* [Supplied text]:
CFO of Life #34: How to Make a Killer Action Plan for Your Financial Goals
Simeon Ivanov
Finance Coordinator at Isomorphic Labs| Project/Program Manager | Delivering strategic complex projects at scale and helping businesses futureproofing processes | CFO of Life: My Newsletter Guide to Personal Finance
To do and what to do, that is the question!
It is always important to take action, but you need to have an idea of what you are going to do. Otherwise, you will be lost in the vast nothingness of all the possibilities. Don't get me wrong, you can always start with an action and then develop a plan, but that is not the optimal way to go about your long-term goals. To do so efficiently, you should establish a great action plan from the get go.
But what is an action plan? Well, it’s a plan of all the actions that you want to take in order to achieve a certain goal. It can be extremely descriptive or it could be simply prescriptive. Regardless of the type, it is going to serve as your guidance and reminder of what to do and what is next. Think about it as a vague to-do list with set timeframes and well-defined KPIs.
I hear you saying "Why do I need an exact plan?". Well, failing to prepare, would definitely prepare you to fail. Still, we must admit that having a plan doesn't guarantee that you will succeed 100%, but it makes your success significantly more likely! In fact, it is up to 10 times more likely for you to achieve your goal in this way.
Before you start planning, you must determine a few things:
While we have explored all the other parts, we never looked at the “approach” towards setting up financial goals. Essentially, there are two ways to look at this, using the Equal progression or the Rapid progression of the Hockey Stick Approach.
Equal progression is simply dividing the end goal into equal proportions for each period and not accounting for ups and downs. This is extremely helpful for repeated tasks/projects that have clearly defined boundaries.

* [Provided material]:

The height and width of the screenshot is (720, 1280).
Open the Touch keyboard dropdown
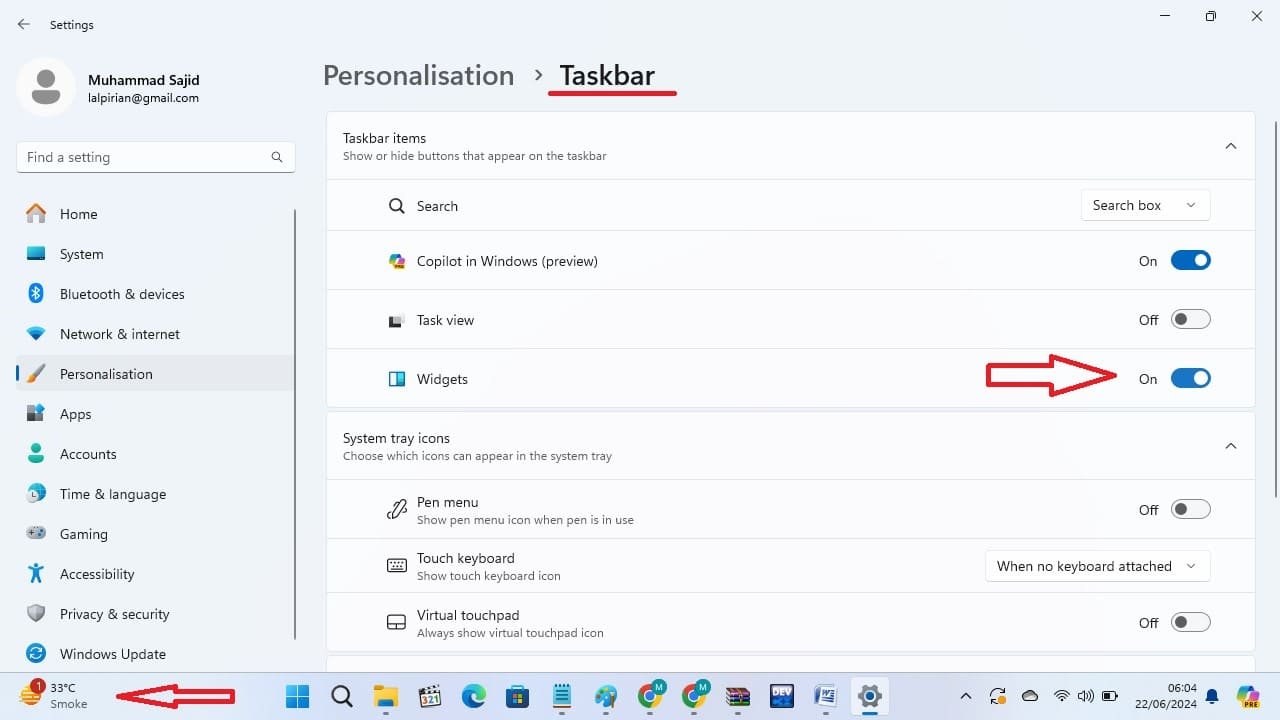[x=1097, y=566]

* [Stated problem 1]: Rewrite everything from "CFO of Life #34: How" down to "the get go." in the action plan newsletter, putting "emptiness" in place of "nothingness".
* [Stated problem 2]: Pick up the newsletter on financial action plans after its last sentence and extend it.

* [Final result 1]:
CFO of Life #34: How to Make a Killer Action Plan for Your Financial Goals
Simeon Ivanov
Finance Coordinator at Isomorphic Labs| Project/Program Manager | Delivering strategic complex projects at scale and helping businesses futureproofing processes | CFO of Life: My Newsletter Guide to Personal Finance
To do and what to do, that is the question!
It is always important to take action, but you need to have an idea of what you are going to do. Otherwise, you will be lost in the vast emptiness of all the possibilities. Don't get me wrong, you can always start with an action and then develop a plan, but that is not the optimal way to go about your long-term goals. To do so efficiently, you should establish a great action plan from the get go.

* [Final result 2]:
Where the rapid progression is the one that expects the least amount of success in the beginning it comes with compounded growth towards the last periods. This makes it ideal for any financial goal that you want to pursue. And that is why we would use this for our example.
Now, let’s get the rest of the requirements settled before we start drawing up a plan.
Assuming a 5% dividend yield, you will need to accumulate $2.4 million in assets to generate $120,000 in dividend income annually. To achieve this goal in 20 years, you will need to save approximately $80,000 per year or $6,667 per month if you are aiming for an “equal approach”.
But since we start from 0$ and with only $2,000 of salary, that would be really hard to do. Just imagine, if you save 20% of that salary for the next 20 years, you will have only $48,000 at the end of your goal. That accounts for just 2% of your goal.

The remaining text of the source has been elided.